• [Reading text]:

---

Cartoon Brew: You recorded the voices first. How did the actors' performances influence your artistic approach to the film-
Mariusz Wilczynski: I am a self-taught filmmaker, so because of lack of professional training, I often come up with different ways of doing things that I think are right. When I recorded the voices first, I was not aware that I was doing the opposite of everybody else. It wasn't until 2017, when I was showing my films at the Mill Valley Film Festival in San Francisco, that I found that out. After my Festival Retrospective, I was invited to Pixar, where they demonstrated their production process [where the actors are recorded toward the end].
I started with voice recording because I wanted to preserve the artists who shaped my imagination and sensitivity when I was a kid. When I started making this movie, they were advanced in years and I knew I had to hurry. Andrzej Wajda, Gustaw Holoubek, and Irena Kwiatkowska were the first to be recorded. Their reading sessions made the characters that I was drawing richer, added new dimensions based on the actors' personal lives and cultural meaning. It also unexpectedly influenced the way these characters look, move, and behave.
The movie has a special magic-hour light. Why do you like this light, these colors-
I have always been fascinated by the beauty of the magic hour's light, its transience and fragility. It is a transition state between night and day, the real and the surreal. My movie is the dimness of the dawn that never comes or the night that never falls, where characters meet ghosts, the real intertwines with the unreal between life and death, and memories become the present.
The film is structured in a loose, dreamlike way. Given this intuitive structure, how did you know when the film was complete, and no more scenes were needed-
My film is optimally constructed and balanced. It took years to use the right proportions and proper scene composition and interaction. When you start watching, it may seem like an emotional stream of consciousness, a rough draft, loosely connected pieces of paper. Soon, you discover how different arcs interact with one another, and you start seeing the frame build on associations and emotional reaction. It is a very homogeneous construction and design, but you appreciate it much later into the movie.

---

• [Available data]:
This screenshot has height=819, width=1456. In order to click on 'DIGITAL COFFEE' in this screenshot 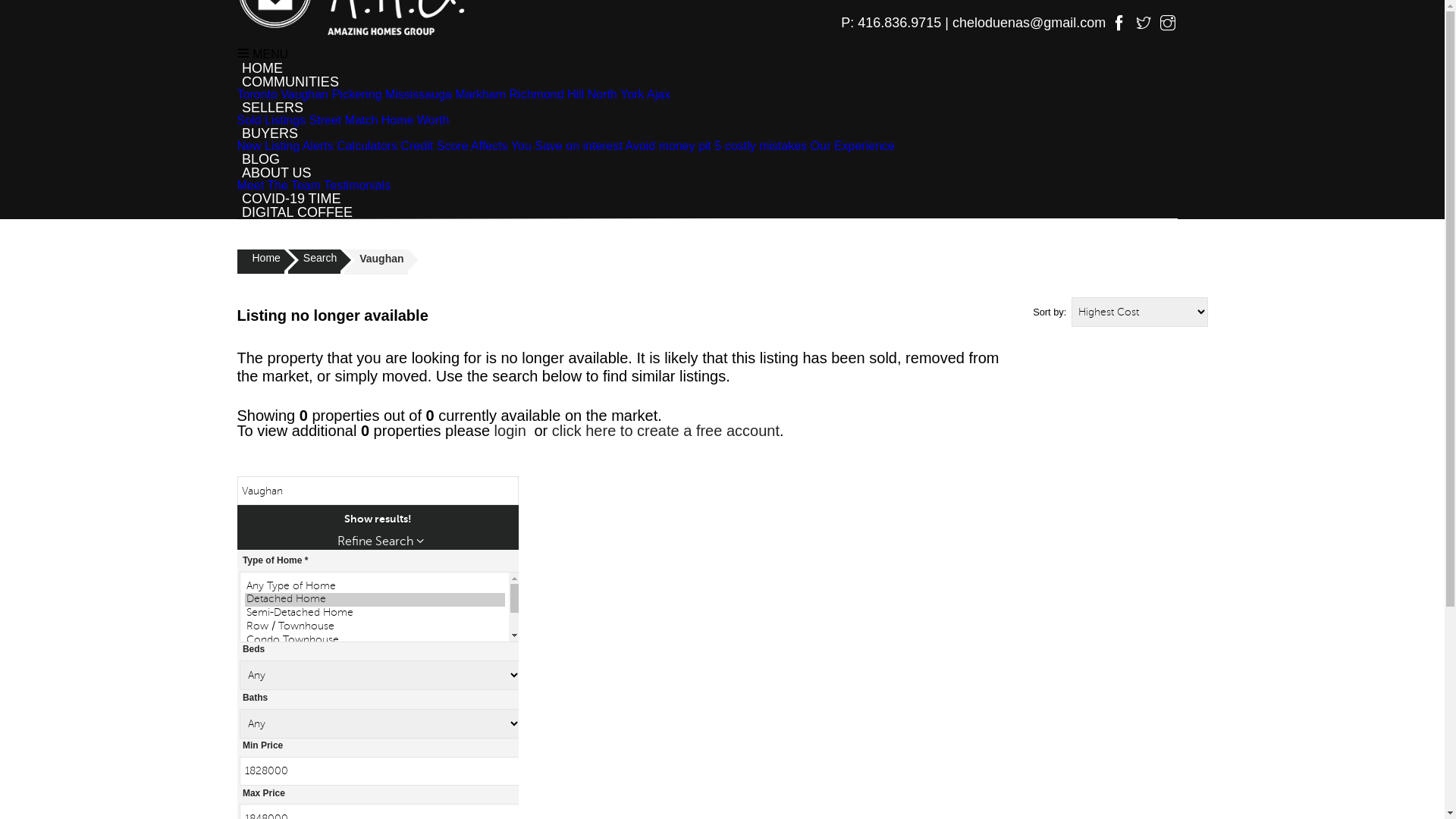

---

• [Your tasks]:
A - From the interview, extract the passage starting at "The movie has" and ending at "become the present.", copying it word for word.
B - In the interview, which three actors were recorded first?

• [Answers provided]:
A -
The movie has a special magic-hour light. Why do you like this light, these colors-
I have always been fascinated by the beauty of the magic hour's light, its transience and fragility. It is a transition state between night and day, the real and the surreal. My movie is the dimness of the dawn that never comes or the night that never falls, where characters meet ghosts, the real intertwines with the unreal between life and death, and memories become the present.

B - Andrzej Wajda, Gustaw Holoubek, and Irena Kwiatkowska.